What to produce –
The required output is the complete data, repeated without alteration.

*** Data for processing

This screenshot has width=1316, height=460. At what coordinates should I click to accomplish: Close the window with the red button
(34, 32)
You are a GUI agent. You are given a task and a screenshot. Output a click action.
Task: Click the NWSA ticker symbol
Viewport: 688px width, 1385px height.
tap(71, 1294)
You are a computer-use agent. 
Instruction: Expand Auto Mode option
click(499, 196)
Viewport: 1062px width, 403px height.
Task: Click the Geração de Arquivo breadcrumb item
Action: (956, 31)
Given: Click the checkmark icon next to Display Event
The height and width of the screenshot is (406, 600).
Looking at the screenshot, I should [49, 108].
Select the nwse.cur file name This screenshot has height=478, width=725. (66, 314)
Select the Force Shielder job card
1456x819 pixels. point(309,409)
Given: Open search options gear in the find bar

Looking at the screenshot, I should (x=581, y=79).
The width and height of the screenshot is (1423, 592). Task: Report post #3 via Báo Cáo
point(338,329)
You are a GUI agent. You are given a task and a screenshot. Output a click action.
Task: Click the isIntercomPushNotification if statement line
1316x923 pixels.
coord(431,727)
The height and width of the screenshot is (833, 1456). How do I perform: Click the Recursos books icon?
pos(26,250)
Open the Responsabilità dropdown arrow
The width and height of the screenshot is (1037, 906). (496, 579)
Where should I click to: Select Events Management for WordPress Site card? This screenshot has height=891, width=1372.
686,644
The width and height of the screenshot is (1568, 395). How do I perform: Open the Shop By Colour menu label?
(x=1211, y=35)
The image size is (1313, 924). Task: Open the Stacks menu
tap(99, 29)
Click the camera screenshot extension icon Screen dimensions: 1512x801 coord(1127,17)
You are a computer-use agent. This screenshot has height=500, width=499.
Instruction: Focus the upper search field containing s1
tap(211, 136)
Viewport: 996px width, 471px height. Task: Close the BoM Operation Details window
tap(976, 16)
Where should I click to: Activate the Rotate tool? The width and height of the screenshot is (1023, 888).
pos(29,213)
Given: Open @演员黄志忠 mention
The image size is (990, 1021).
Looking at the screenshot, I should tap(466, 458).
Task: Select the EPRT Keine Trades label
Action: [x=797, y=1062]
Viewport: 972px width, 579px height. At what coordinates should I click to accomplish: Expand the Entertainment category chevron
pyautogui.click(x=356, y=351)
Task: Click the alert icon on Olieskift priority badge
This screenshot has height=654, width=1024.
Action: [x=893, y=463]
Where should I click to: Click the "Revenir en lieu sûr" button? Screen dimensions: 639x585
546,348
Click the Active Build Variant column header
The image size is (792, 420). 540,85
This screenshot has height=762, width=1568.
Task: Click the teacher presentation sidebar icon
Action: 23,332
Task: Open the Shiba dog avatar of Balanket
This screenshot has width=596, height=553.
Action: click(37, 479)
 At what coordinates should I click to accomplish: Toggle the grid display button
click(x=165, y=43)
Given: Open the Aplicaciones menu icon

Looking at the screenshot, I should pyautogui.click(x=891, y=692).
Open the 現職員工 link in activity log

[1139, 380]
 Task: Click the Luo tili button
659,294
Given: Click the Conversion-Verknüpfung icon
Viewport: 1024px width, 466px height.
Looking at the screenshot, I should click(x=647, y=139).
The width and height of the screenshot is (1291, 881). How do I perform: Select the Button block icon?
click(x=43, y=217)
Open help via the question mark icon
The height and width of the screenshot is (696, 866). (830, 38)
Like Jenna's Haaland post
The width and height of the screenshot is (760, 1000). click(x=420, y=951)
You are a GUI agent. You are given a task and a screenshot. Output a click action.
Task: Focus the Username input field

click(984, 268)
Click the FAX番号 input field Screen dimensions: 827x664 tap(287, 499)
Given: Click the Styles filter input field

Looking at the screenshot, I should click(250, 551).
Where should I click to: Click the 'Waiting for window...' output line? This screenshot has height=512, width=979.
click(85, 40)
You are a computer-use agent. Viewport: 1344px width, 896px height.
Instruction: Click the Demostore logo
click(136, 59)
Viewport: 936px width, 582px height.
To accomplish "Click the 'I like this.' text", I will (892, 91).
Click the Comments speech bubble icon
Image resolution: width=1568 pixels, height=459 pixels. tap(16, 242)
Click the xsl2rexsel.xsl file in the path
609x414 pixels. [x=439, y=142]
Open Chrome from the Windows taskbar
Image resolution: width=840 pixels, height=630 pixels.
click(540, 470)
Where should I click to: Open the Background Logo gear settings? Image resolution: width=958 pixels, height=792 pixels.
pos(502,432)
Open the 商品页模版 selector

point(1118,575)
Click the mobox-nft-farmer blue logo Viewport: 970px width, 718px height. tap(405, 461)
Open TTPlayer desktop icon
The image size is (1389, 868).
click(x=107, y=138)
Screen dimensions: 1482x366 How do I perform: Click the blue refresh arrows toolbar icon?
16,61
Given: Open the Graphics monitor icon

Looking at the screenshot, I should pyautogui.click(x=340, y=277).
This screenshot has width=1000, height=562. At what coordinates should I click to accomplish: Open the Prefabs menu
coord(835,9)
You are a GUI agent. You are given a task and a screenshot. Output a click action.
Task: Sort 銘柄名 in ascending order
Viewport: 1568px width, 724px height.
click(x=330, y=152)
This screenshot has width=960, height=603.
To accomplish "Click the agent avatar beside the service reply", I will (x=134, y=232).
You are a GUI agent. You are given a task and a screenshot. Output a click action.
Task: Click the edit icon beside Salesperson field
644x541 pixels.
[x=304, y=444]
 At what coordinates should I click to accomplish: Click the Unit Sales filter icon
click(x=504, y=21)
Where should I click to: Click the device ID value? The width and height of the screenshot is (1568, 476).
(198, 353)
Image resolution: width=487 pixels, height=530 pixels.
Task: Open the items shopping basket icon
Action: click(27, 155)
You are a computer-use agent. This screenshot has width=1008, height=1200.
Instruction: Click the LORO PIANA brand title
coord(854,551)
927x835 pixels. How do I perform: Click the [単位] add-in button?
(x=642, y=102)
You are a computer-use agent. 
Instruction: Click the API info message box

******

Answer below –
This screenshot has width=1316, height=460. At what coordinates should I click to accomplish: Close the window with the red button
(34, 32)
You are a GUI agent. You are given a task and a screenshot. Output a click action.
Task: Click the NWSA ticker symbol
Viewport: 688px width, 1385px height.
tap(71, 1294)
You are a computer-use agent. 
Instruction: Expand Auto Mode option
click(499, 196)
Viewport: 1062px width, 403px height.
Task: Click the Geração de Arquivo breadcrumb item
Action: (956, 31)
Given: Click the checkmark icon next to Display Event
The height and width of the screenshot is (406, 600).
Looking at the screenshot, I should [49, 108].
Select the nwse.cur file name This screenshot has height=478, width=725. (66, 314)
Select the Force Shielder job card
1456x819 pixels. point(309,409)
Given: Open search options gear in the find bar

Looking at the screenshot, I should (x=581, y=79).
The width and height of the screenshot is (1423, 592). Task: Report post #3 via Báo Cáo
point(338,329)
You are a GUI agent. You are given a task and a screenshot. Output a click action.
Task: Click the isIntercomPushNotification if statement line
1316x923 pixels.
coord(431,727)
The height and width of the screenshot is (833, 1456). How do I perform: Click the Recursos books icon?
pos(26,250)
Open the Responsabilità dropdown arrow
The width and height of the screenshot is (1037, 906). (496, 579)
Where should I click to: Select Events Management for WordPress Site card? This screenshot has height=891, width=1372.
686,644
The width and height of the screenshot is (1568, 395). How do I perform: Open the Shop By Colour menu label?
(x=1211, y=35)
The image size is (1313, 924). Task: Open the Stacks menu
tap(99, 29)
Click the camera screenshot extension icon Screen dimensions: 1512x801 coord(1127,17)
You are a computer-use agent. This screenshot has height=500, width=499.
Instruction: Focus the upper search field containing s1
tap(211, 136)
Viewport: 996px width, 471px height. Task: Close the BoM Operation Details window
tap(976, 16)
Where should I click to: Activate the Rotate tool? The width and height of the screenshot is (1023, 888).
pos(29,213)
Given: Open @演员黄志忠 mention
The image size is (990, 1021).
Looking at the screenshot, I should tap(466, 458).
Task: Select the EPRT Keine Trades label
Action: [x=797, y=1062]
Viewport: 972px width, 579px height. At what coordinates should I click to accomplish: Expand the Entertainment category chevron
pyautogui.click(x=356, y=351)
Task: Click the alert icon on Olieskift priority badge
This screenshot has height=654, width=1024.
Action: [x=893, y=463]
Where should I click to: Click the "Revenir en lieu sûr" button? Screen dimensions: 639x585
546,348
Click the Active Build Variant column header
The image size is (792, 420). 540,85
This screenshot has height=762, width=1568.
Task: Click the teacher presentation sidebar icon
Action: 23,332
Task: Open the Shiba dog avatar of Balanket
This screenshot has width=596, height=553.
Action: click(37, 479)
 At what coordinates should I click to accomplish: Toggle the grid display button
click(x=165, y=43)
Given: Open the Aplicaciones menu icon

Looking at the screenshot, I should pyautogui.click(x=891, y=692).
Open the 現職員工 link in activity log

[1139, 380]
 Task: Click the Luo tili button
659,294
Given: Click the Conversion-Verknüpfung icon
Viewport: 1024px width, 466px height.
Looking at the screenshot, I should click(x=647, y=139).
The width and height of the screenshot is (1291, 881). How do I perform: Select the Button block icon?
click(x=43, y=217)
Open help via the question mark icon
The height and width of the screenshot is (696, 866). (830, 38)
Like Jenna's Haaland post
The width and height of the screenshot is (760, 1000). click(x=420, y=951)
You are a GUI agent. You are given a task and a screenshot. Output a click action.
Task: Focus the Username input field

click(984, 268)
Click the FAX番号 input field Screen dimensions: 827x664 tap(287, 499)
Given: Click the Styles filter input field

Looking at the screenshot, I should click(250, 551).
Where should I click to: Click the 'Waiting for window...' output line? This screenshot has height=512, width=979.
click(85, 40)
You are a computer-use agent. Viewport: 1344px width, 896px height.
Instruction: Click the Demostore logo
click(136, 59)
Viewport: 936px width, 582px height.
To accomplish "Click the 'I like this.' text", I will (892, 91).
Click the Comments speech bubble icon
Image resolution: width=1568 pixels, height=459 pixels. tap(16, 242)
Click the xsl2rexsel.xsl file in the path
609x414 pixels. [x=439, y=142]
Open Chrome from the Windows taskbar
Image resolution: width=840 pixels, height=630 pixels.
click(540, 470)
Where should I click to: Open the Background Logo gear settings? Image resolution: width=958 pixels, height=792 pixels.
pos(502,432)
Open the 商品页模版 selector

point(1118,575)
Click the mobox-nft-farmer blue logo Viewport: 970px width, 718px height. tap(405, 461)
Open TTPlayer desktop icon
The image size is (1389, 868).
click(x=107, y=138)
Screen dimensions: 1482x366 How do I perform: Click the blue refresh arrows toolbar icon?
16,61
Given: Open the Graphics monitor icon

Looking at the screenshot, I should pyautogui.click(x=340, y=277).
This screenshot has width=1000, height=562. At what coordinates should I click to accomplish: Open the Prefabs menu
coord(835,9)
You are a GUI agent. You are given a task and a screenshot. Output a click action.
Task: Sort 銘柄名 in ascending order
Viewport: 1568px width, 724px height.
click(x=330, y=152)
This screenshot has width=960, height=603.
To accomplish "Click the agent avatar beside the service reply", I will (x=134, y=232).
You are a GUI agent. You are given a task and a screenshot. Output a click action.
Task: Click the edit icon beside Salesperson field
644x541 pixels.
[x=304, y=444]
 At what coordinates should I click to accomplish: Click the Unit Sales filter icon
click(x=504, y=21)
Where should I click to: Click the device ID value? The width and height of the screenshot is (1568, 476).
(198, 353)
Image resolution: width=487 pixels, height=530 pixels.
Task: Open the items shopping basket icon
Action: click(27, 155)
You are a computer-use agent. This screenshot has width=1008, height=1200.
Instruction: Click the LORO PIANA brand title
coord(854,551)
927x835 pixels. How do I perform: Click the [単位] add-in button?
(x=642, y=102)
You are a computer-use agent. 
Instruction: Click the API info message box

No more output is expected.